自問自戒(2024年2月18日『高知新聞』-「小社会」)

 いつも頭に巻いているバンダナがトレードマーク。神戸学院大教授の上脇博之さんは政治とカネのありようを問い続けている。今の政治資金問題もこの人の告発を契機に火がついた。

 もとは一昨年の「しんぶん赤旗」の報道。コメントを求められた際に資料を見て、「これは事務的なミスではない」と直感した。その後、政治資金パーティーの膨大な資料を精査。あまりの作業量に「心が折れそうだった」というが、これで検察が動いた。

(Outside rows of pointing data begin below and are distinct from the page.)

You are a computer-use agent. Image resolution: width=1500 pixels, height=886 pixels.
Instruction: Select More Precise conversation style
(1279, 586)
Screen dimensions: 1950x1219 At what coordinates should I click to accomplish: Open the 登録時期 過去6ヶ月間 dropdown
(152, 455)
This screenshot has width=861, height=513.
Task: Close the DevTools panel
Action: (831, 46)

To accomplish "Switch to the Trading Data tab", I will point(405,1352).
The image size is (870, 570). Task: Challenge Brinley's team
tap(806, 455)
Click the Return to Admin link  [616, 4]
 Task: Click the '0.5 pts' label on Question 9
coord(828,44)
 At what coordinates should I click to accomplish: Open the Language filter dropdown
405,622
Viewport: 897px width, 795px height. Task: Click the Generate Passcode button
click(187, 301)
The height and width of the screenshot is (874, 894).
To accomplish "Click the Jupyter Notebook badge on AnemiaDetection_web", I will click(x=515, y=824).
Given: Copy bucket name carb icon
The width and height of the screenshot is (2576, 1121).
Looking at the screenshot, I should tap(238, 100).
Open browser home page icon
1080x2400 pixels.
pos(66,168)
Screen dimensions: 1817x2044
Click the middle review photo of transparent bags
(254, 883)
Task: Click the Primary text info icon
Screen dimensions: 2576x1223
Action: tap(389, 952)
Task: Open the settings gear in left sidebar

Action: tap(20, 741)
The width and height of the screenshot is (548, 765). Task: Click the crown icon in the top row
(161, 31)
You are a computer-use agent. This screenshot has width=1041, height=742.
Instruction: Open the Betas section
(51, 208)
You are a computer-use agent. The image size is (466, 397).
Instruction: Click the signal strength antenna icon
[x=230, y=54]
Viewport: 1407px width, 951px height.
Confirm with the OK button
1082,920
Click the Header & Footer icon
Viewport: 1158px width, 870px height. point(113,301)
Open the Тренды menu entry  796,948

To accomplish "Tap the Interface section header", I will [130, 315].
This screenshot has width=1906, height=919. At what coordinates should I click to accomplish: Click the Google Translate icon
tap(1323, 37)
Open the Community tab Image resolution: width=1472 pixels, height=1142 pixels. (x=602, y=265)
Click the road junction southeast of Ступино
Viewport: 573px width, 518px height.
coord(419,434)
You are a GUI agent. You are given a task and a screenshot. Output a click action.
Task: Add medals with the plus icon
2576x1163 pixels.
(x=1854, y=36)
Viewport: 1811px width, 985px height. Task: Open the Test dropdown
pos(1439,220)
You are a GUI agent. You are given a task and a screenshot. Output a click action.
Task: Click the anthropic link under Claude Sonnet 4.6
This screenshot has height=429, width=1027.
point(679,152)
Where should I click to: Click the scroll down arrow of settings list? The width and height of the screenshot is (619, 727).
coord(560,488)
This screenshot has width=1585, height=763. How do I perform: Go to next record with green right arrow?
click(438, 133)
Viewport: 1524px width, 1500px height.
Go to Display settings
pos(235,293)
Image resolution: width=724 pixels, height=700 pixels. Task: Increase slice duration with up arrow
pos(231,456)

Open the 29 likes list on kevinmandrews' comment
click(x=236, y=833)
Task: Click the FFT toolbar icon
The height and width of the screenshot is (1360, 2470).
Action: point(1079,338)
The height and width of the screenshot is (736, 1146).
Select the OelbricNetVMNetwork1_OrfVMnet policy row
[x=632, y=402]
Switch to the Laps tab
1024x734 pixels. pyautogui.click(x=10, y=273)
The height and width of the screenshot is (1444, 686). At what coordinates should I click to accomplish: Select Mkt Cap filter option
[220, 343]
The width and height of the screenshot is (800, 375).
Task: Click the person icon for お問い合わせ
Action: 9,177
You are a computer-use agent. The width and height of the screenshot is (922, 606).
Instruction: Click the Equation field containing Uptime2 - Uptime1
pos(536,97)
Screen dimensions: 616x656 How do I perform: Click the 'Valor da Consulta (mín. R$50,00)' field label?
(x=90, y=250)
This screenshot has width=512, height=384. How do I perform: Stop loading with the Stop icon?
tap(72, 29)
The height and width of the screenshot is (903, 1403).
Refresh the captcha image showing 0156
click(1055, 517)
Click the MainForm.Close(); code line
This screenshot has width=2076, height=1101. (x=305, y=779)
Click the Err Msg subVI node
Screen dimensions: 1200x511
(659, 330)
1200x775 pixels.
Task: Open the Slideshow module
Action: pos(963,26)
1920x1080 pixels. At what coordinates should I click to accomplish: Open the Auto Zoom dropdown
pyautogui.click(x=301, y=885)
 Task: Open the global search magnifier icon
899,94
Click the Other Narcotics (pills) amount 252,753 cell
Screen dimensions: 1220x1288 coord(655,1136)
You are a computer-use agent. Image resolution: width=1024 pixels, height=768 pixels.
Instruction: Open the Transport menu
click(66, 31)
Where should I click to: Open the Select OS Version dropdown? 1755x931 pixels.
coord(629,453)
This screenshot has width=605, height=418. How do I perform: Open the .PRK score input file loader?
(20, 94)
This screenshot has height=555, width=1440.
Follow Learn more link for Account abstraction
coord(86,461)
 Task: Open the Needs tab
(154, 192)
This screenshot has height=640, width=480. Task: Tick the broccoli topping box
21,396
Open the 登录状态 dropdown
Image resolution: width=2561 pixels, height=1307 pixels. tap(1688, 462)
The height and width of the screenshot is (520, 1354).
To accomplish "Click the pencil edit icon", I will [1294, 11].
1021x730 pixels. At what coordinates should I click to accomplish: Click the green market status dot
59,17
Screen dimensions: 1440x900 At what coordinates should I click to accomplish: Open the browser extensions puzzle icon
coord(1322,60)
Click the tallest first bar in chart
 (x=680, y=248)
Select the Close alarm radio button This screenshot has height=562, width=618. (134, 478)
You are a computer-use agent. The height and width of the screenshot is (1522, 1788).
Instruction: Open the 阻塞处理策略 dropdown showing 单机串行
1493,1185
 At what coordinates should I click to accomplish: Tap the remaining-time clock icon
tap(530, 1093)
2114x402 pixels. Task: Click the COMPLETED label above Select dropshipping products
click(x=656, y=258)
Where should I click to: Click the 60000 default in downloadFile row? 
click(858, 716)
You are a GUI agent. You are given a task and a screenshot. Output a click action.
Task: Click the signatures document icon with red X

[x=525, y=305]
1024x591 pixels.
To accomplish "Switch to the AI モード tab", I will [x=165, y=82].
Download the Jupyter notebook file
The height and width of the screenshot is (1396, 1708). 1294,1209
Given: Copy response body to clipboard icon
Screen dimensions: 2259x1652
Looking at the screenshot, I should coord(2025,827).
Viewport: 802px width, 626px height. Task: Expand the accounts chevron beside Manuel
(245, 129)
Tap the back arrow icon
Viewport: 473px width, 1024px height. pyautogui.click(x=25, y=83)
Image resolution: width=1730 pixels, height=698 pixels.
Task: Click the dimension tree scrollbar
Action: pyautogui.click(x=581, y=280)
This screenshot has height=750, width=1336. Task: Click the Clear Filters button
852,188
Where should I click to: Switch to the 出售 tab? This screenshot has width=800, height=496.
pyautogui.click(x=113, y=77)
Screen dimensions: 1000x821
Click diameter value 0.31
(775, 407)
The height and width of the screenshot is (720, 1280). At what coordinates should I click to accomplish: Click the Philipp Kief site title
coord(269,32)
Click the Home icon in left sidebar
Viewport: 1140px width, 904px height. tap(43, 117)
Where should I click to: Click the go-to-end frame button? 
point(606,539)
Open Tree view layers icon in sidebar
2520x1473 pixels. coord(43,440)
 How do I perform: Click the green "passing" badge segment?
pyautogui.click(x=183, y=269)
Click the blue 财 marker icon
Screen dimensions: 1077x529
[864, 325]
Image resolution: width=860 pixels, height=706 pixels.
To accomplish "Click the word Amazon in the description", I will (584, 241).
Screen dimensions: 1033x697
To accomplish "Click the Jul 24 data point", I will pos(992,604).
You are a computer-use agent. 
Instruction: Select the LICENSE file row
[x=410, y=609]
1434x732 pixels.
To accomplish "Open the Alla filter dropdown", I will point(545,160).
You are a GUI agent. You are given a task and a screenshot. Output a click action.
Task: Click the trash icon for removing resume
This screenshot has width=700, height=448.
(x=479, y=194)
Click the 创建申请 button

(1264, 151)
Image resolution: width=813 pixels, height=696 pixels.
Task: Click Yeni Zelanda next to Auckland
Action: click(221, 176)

 上脇さんは全国の仲間とオンブズマン活動もしてきた。追及される側からは、やれ変人だの左翼だのといわれのない嫌われ方もするが、彼らが暴き、ただしてきたことは数多い。県内のオンブズマン宅も、たいていはコピーされた資料が山積み。自腹で開示請求し、地道に調べる。

 ここからは天につばするような話になる。政界に巣くった因習。それを上脇さんらではなく、なぜ報道機関が世に出せなかったのか。派閥単位にまで張り付いている多くの記者は何をしていたのか、というわれわれメディアのつらい自問だ。

 優れた調査報道は中央にも地方にもたくさんある。ただ、それでも今の政治取材が国民の負託にどれだけ応えているかといえば、疑問符もつく。ややもすると「政策より政局」になり、結果として政治家を利してはいないか。

 政治同様、報道機関に突きつけられているものも大きい、と自戒をこめて書いておく。